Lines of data
# # # # #

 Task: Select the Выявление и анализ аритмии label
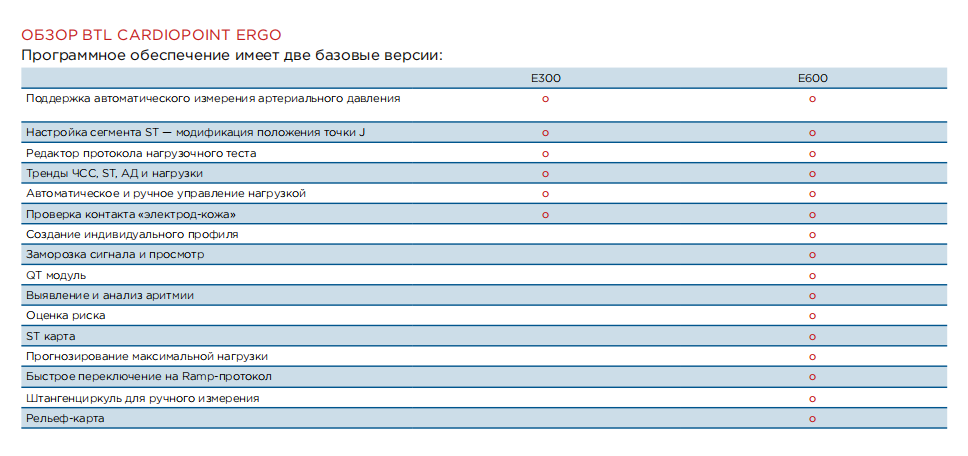(110, 295)
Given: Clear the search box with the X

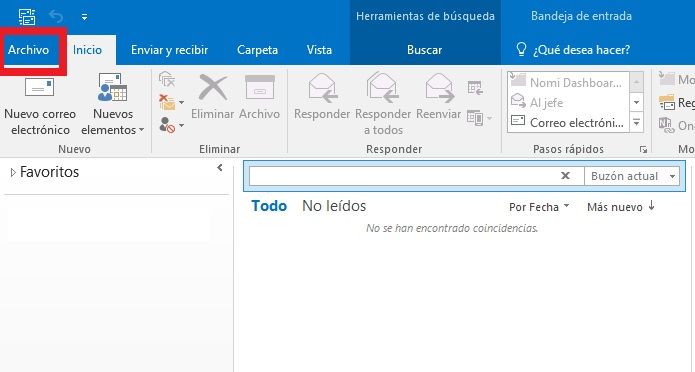Looking at the screenshot, I should click(565, 176).
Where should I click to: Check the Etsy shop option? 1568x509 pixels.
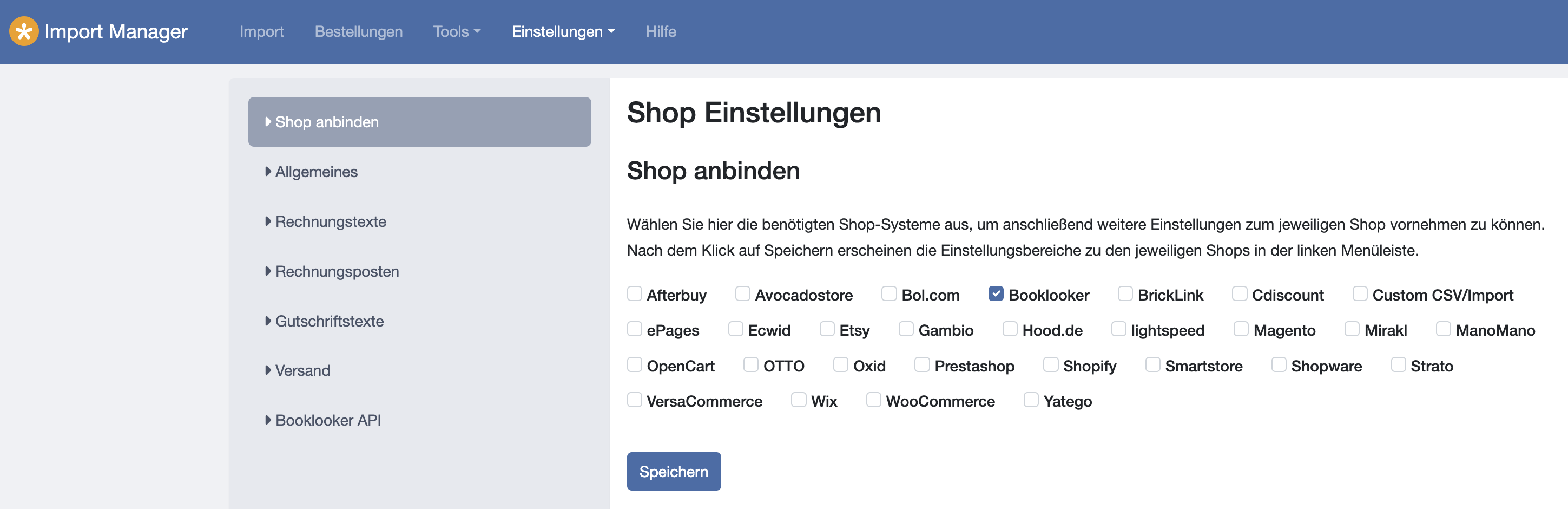pos(827,329)
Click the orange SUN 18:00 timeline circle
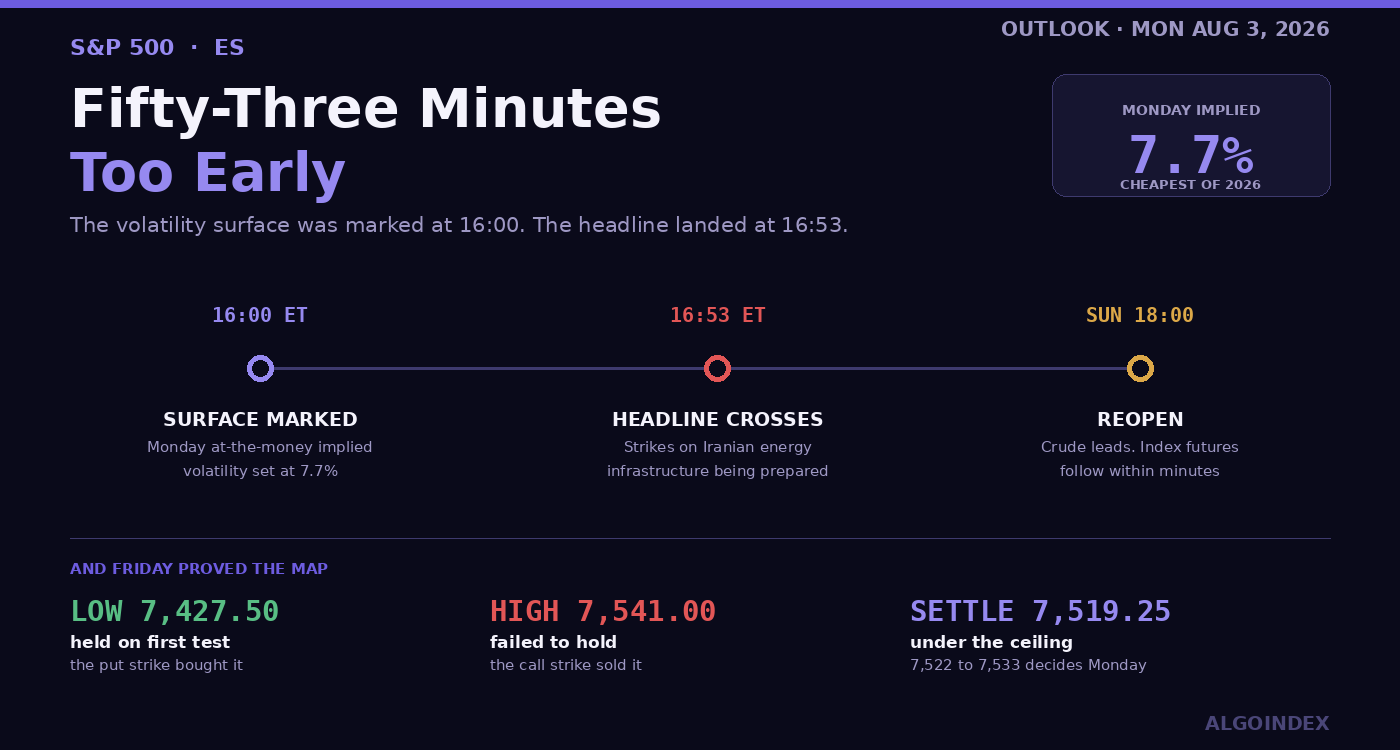1400x750 pixels. point(1140,369)
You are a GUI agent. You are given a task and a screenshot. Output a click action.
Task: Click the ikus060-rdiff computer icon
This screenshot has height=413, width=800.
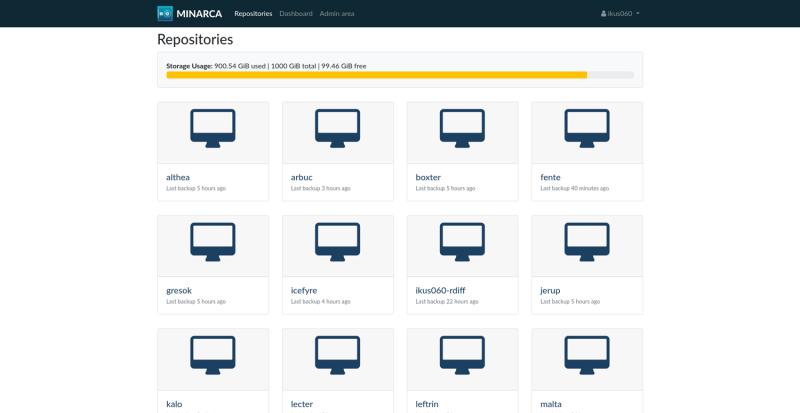462,242
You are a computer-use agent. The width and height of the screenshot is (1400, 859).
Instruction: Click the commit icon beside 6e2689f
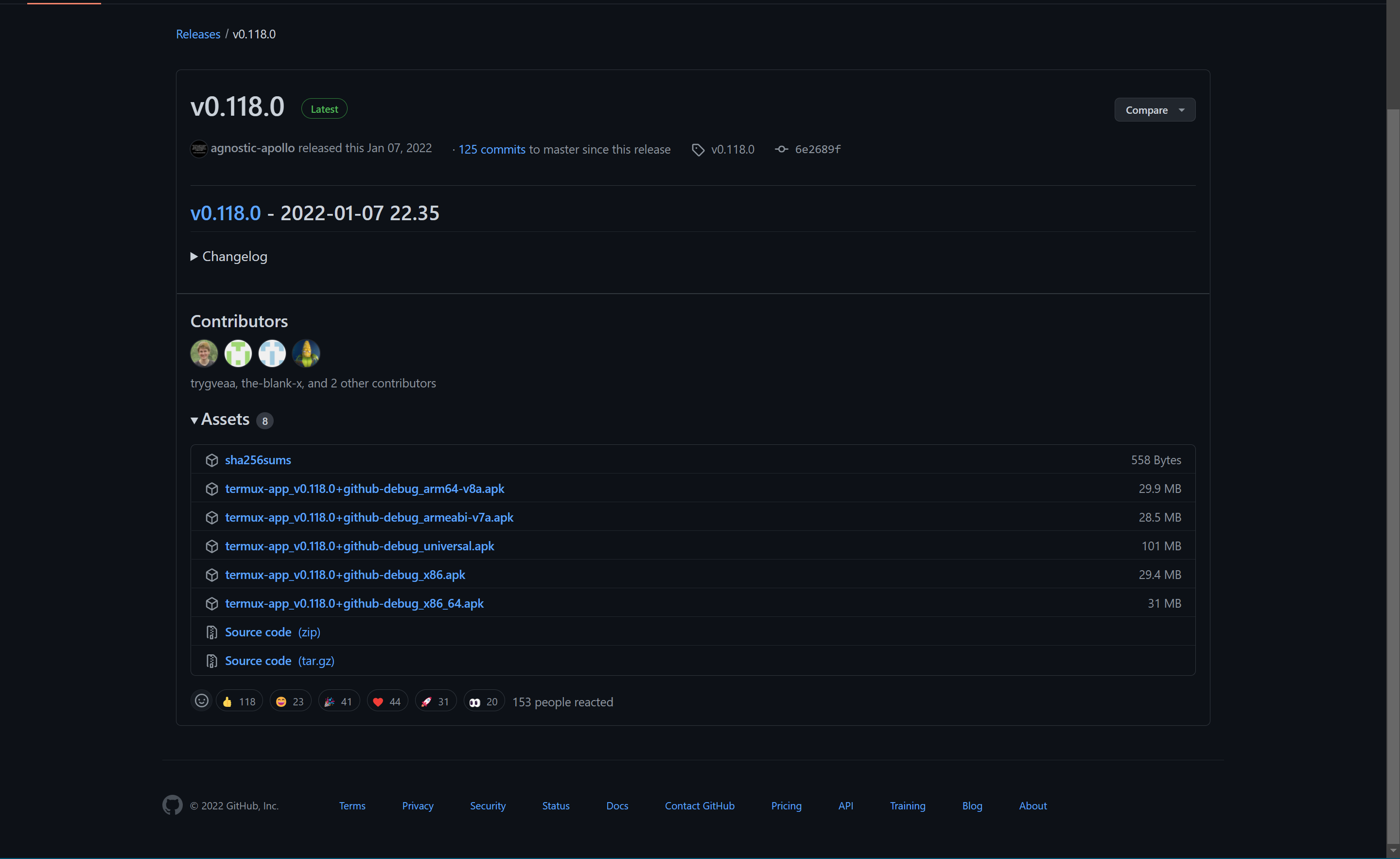781,149

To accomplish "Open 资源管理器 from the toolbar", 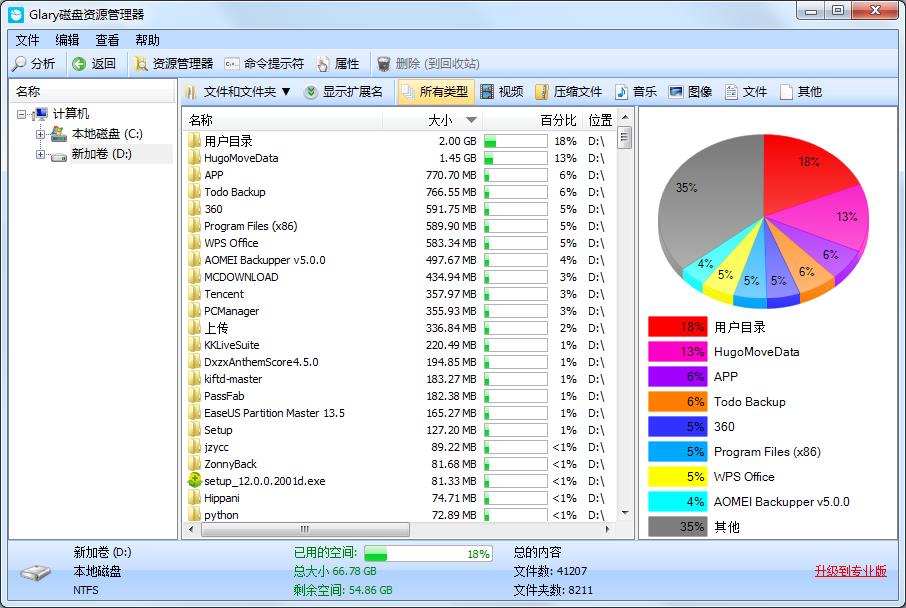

# # # # #

Exercise prompt:
Rewrite the items above with every instance of "icon" changed to "symbol" and everything else left as is. Do not include the pictures in your answer.

Response for this exercise:
 Task: Select the Выявление и анализ аритмии label
(110, 295)
Given: Clear the search box with the X

Looking at the screenshot, I should click(565, 176).
Where should I click to: Check the Etsy shop option? 1568x509 pixels.
pos(827,329)
Click the orange SUN 18:00 timeline circle
1400x750 pixels. point(1140,369)
You are a GUI agent. You are given a task and a screenshot. Output a click action.
Task: Click the ikus060-rdiff computer symbol
This screenshot has height=413, width=800.
462,242
You are a computer-use agent. The width and height of the screenshot is (1400, 859).
Instruction: Click the commit symbol beside 6e2689f
781,149

To accomplish "Open 资源管理器 from the toolbar", 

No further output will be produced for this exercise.